Earlier today the Bank of England announced further plans to help kick start the economy.
Alongside the European Central Bank and among other measures, the Bank of England are set to add more fuel to the economic fire by pumping a further £50bn into the UK economy over the next four months, another extension to the quantitative easing programme and another attempt to ease the effects of the economic crisis.
The Bank of England have decided against a change to the base rate of interest, which has stood at a record low 0.5% since March 2009.
Furthermore, the European Central Bank have reduced theirs from 1% to 0.75%. Their deposit rate was also cut, from 0.25% to zero in an attempt to encourage banks to lend to each other.

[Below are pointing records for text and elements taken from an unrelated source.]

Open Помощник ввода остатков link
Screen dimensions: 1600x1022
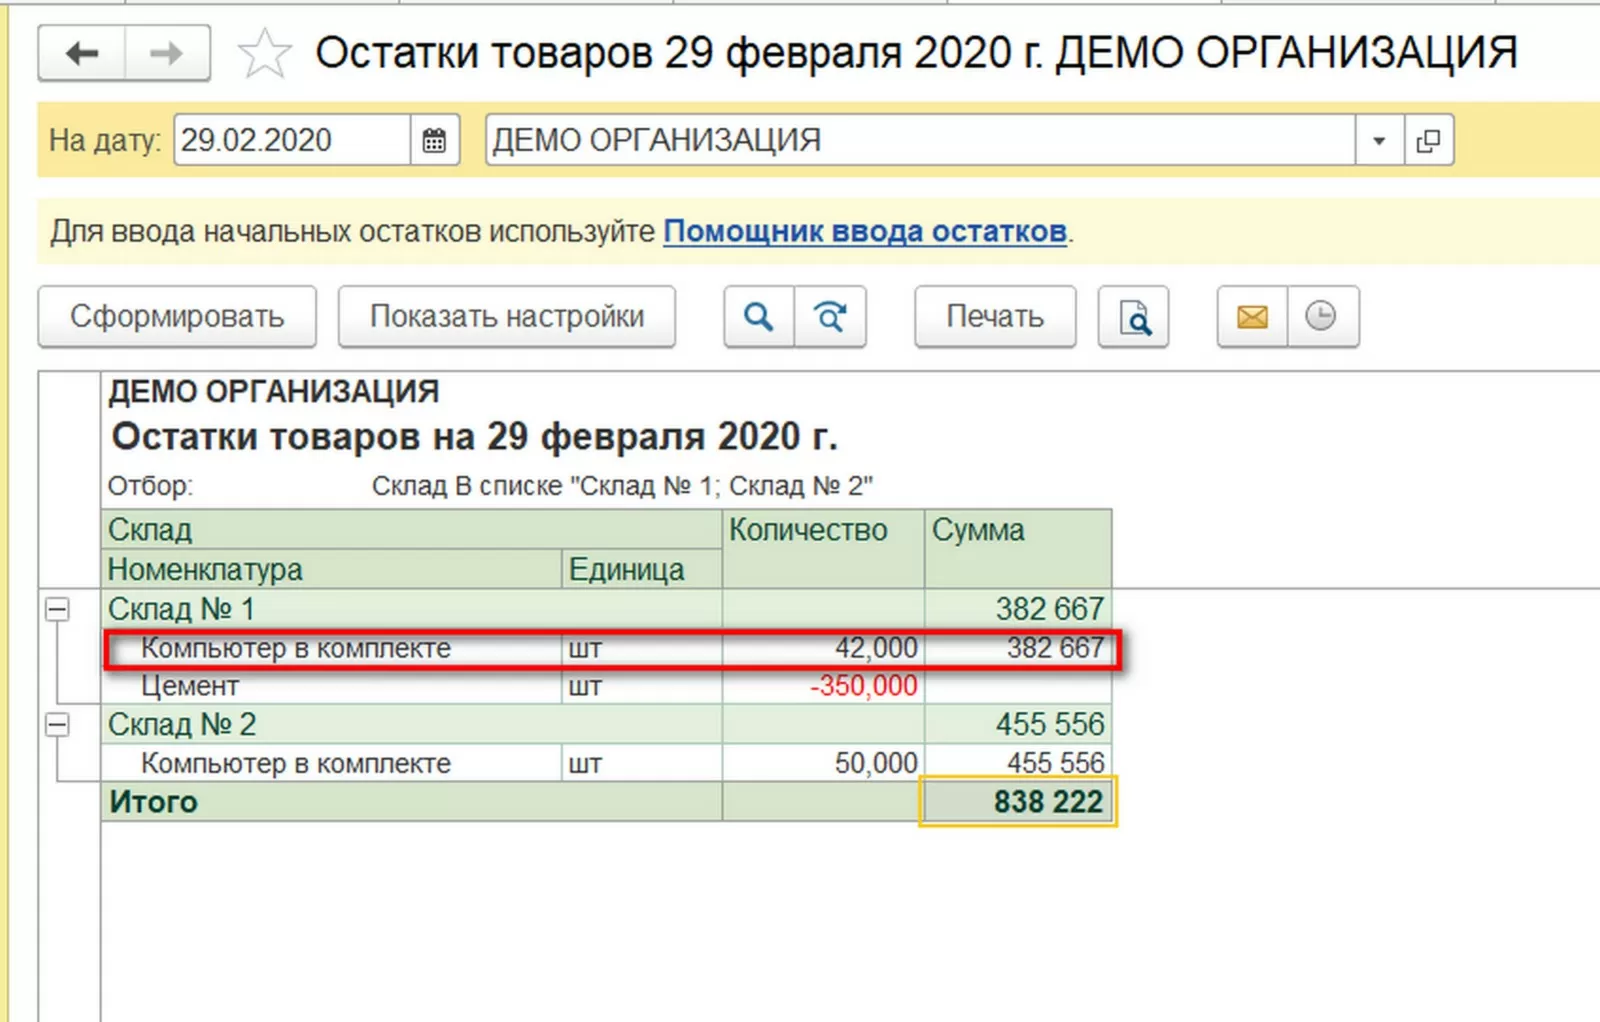tap(865, 231)
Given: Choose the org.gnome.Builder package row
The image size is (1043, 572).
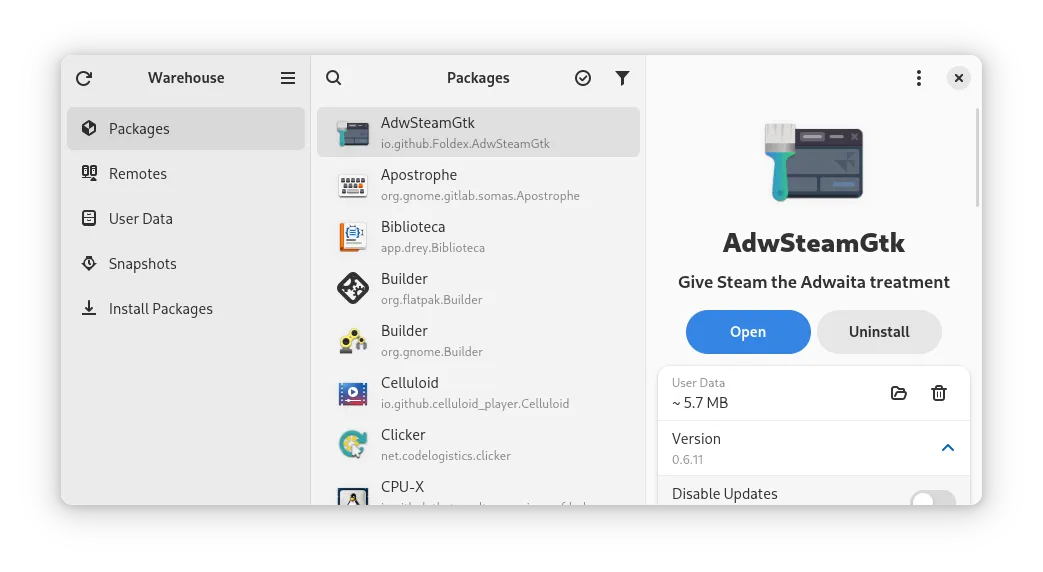Looking at the screenshot, I should tap(478, 341).
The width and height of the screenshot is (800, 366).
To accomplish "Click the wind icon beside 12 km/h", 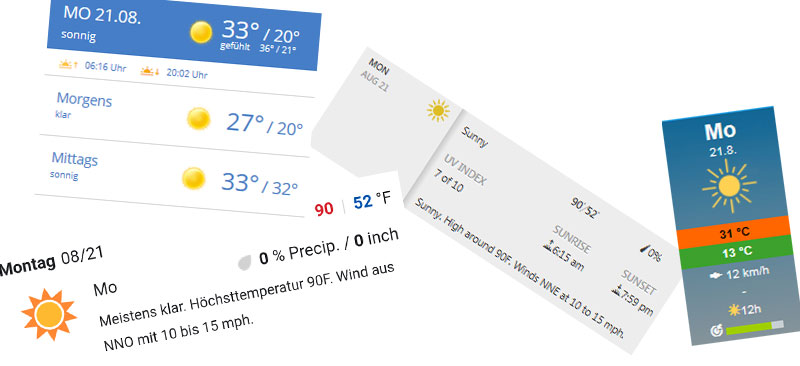I will point(715,275).
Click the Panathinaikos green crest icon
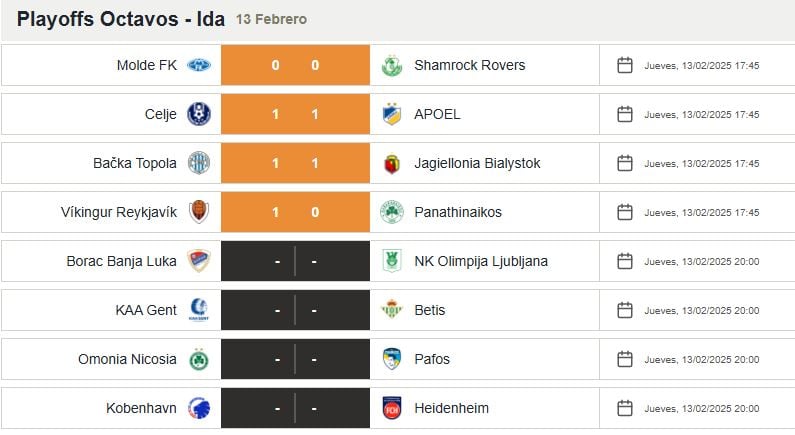This screenshot has width=795, height=435. [x=391, y=212]
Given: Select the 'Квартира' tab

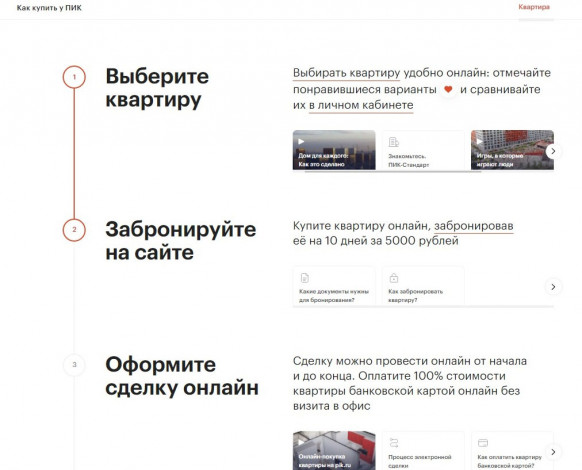Looking at the screenshot, I should 534,7.
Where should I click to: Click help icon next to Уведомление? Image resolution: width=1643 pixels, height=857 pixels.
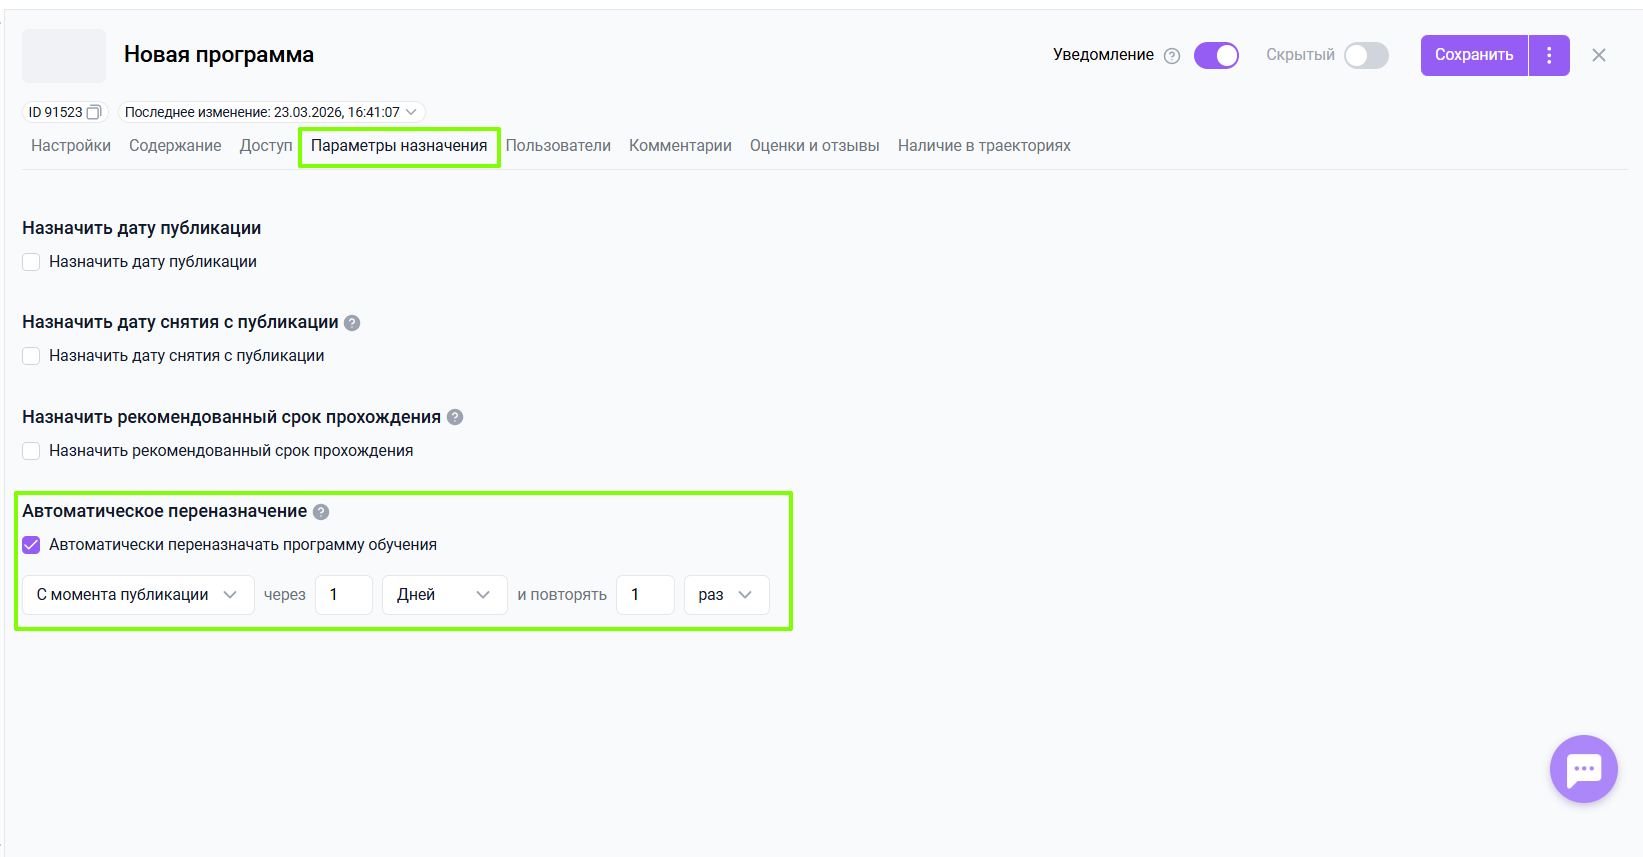[x=1172, y=56]
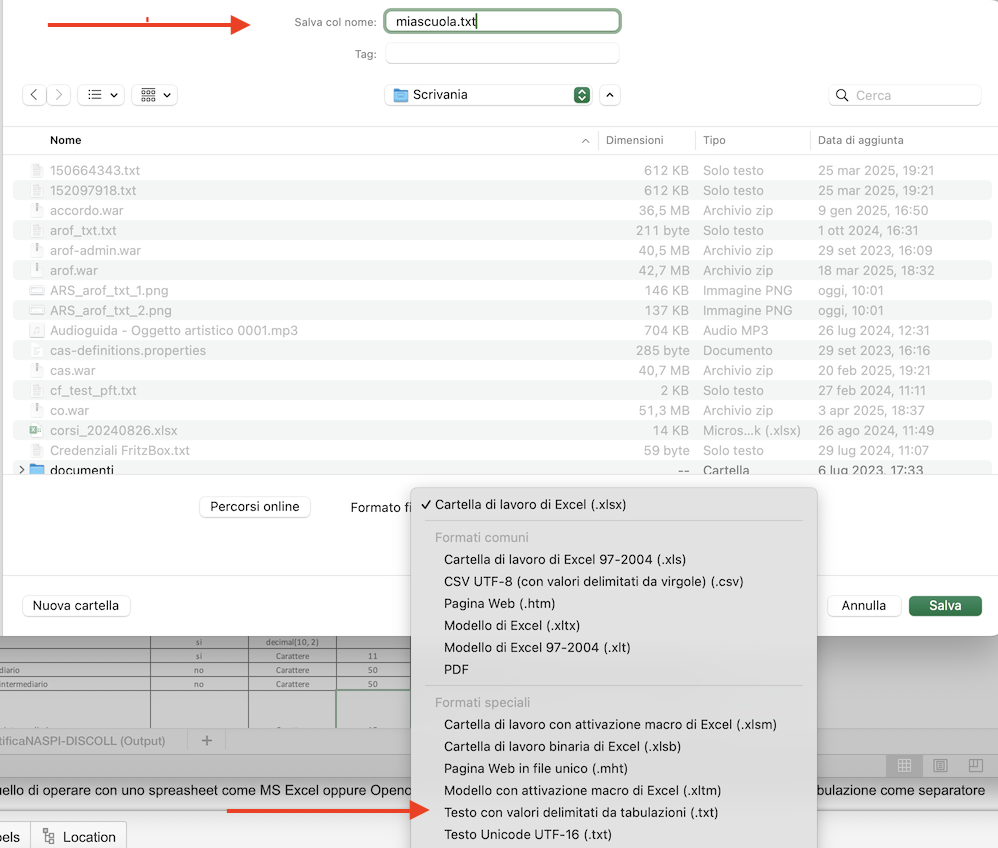Switch to Page Break Preview icon
The width and height of the screenshot is (998, 848).
click(x=975, y=766)
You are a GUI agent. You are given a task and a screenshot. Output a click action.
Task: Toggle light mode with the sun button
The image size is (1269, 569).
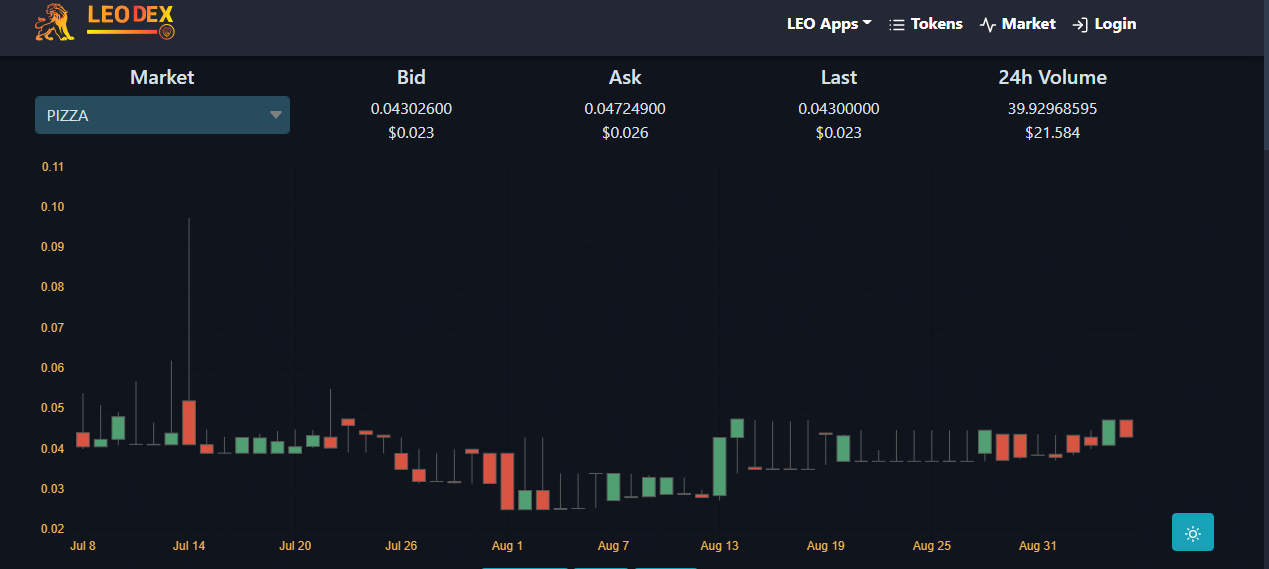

It comes just a week after Sir Mervyn King said he had been left ‘shocked’ at the pace at which conditions had worsened, with the Euro crisis currently the biggest threat to the UK economy and the Bank of England confirming that the UK economy is back in recession after a year and a half’s worth of minimal growth.
However, pensions experts have warned that retirement may suffer as a result.
The National Association of Pension Funds say that while these measures are designed to boost economic growth, they could actually damage retirement values to an even greater extent.
With the changes set to increase the total value of expected asset purchase to £375bn, Joanne Segars, chief executive of the National Association of Pension Funds explained that this will ‘increase the deficits of final salary pension funds and mean that people get a worse rate on their annuity’.
She went on to explain that those who are on the verge of retiring could find themselves locked into a weaker pension.
She did concede, however, that a stronger economy would benefit pension funds.
Other measures put forward by the Bank of England include providing banks with access to cheap credit on the basis that they lend this onto businesses and providing banks with access to cash, should they encounter any short –term funding difficulties. Further stimulus measures may be considered if growth in the economy continues to decline.